I realize that synchronization will fix this if we assume only one process and one object in that process access this resource. But simply catching and ignoring no-node exception will also fix the problem w/o those assumptions. Synchronization is great when the resource being protected is private process memory, however thats not true in this case. ZooKeeper is a cluster wide resource and its possible that any other process in the cluster could mutate zookeeper at any time. The way I see there are at least three options to solve this problem.
- use java synchronization with assumptions stated above
- use zookeeper primitives for dealing with concurrency
- use java synchronization and zookeeper primitives for dealing with concurrency
I am in favor of #2. And its also very simple in this case, just ignore NoNodeException because it indicates the node was deleted after the call to getChildren() was made.
I've made post() also synchronized so that getList() doesn't miss any dead servers that get added after zoo.getChildren() is called.

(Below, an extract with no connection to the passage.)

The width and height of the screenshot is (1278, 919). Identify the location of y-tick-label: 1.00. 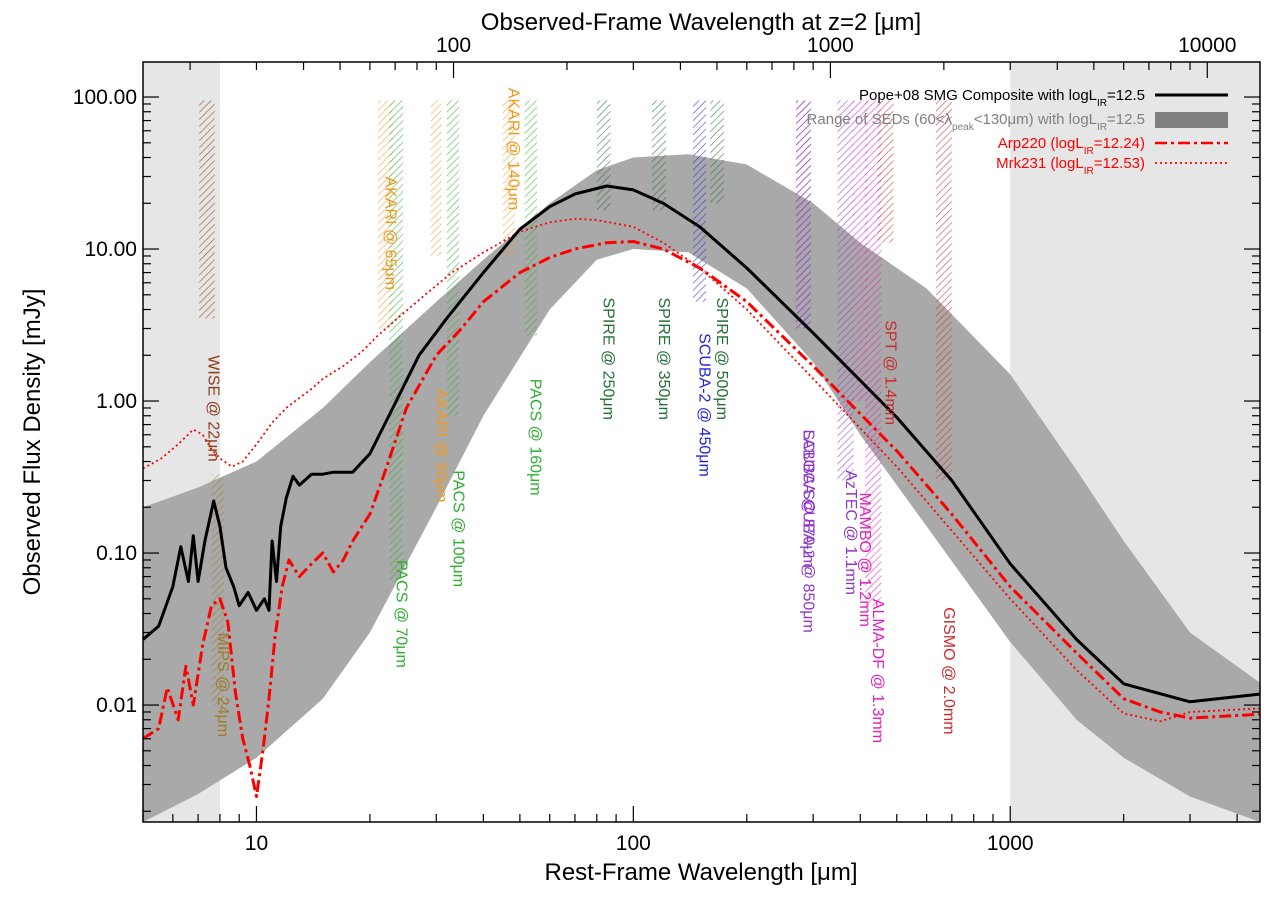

It will still miss those servers. When synchronized, If one thread is in getList() then another thread calling post() will block. Detecting changes after getChildren is called is not needed, just need a consistent snapshot at a point in time. It could be achieved by checking getChildren in a loop and waiting for it stabilize. But the data could still be outdated by other operations immediately after getList() returns, so the code still has to treat it as a snapshot. Anything more would require some sort of transaction semantics across method calls, which is not needed.